**Task goal:** The result should consist solely of the line containing "Get involved (1236, 22)" and the lines that follow it below, each reproduced exactly, the last line included.

**Stored data:**
-- -- --

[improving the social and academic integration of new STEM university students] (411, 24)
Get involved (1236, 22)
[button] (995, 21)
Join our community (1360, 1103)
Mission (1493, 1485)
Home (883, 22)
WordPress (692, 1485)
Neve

-- -- --

**Written reply:**
Get involved (1236, 22)
[button] (995, 21)
Join our community (1360, 1103)
Mission (1493, 1485)
Home (883, 22)
WordPress (692, 1485)
Neve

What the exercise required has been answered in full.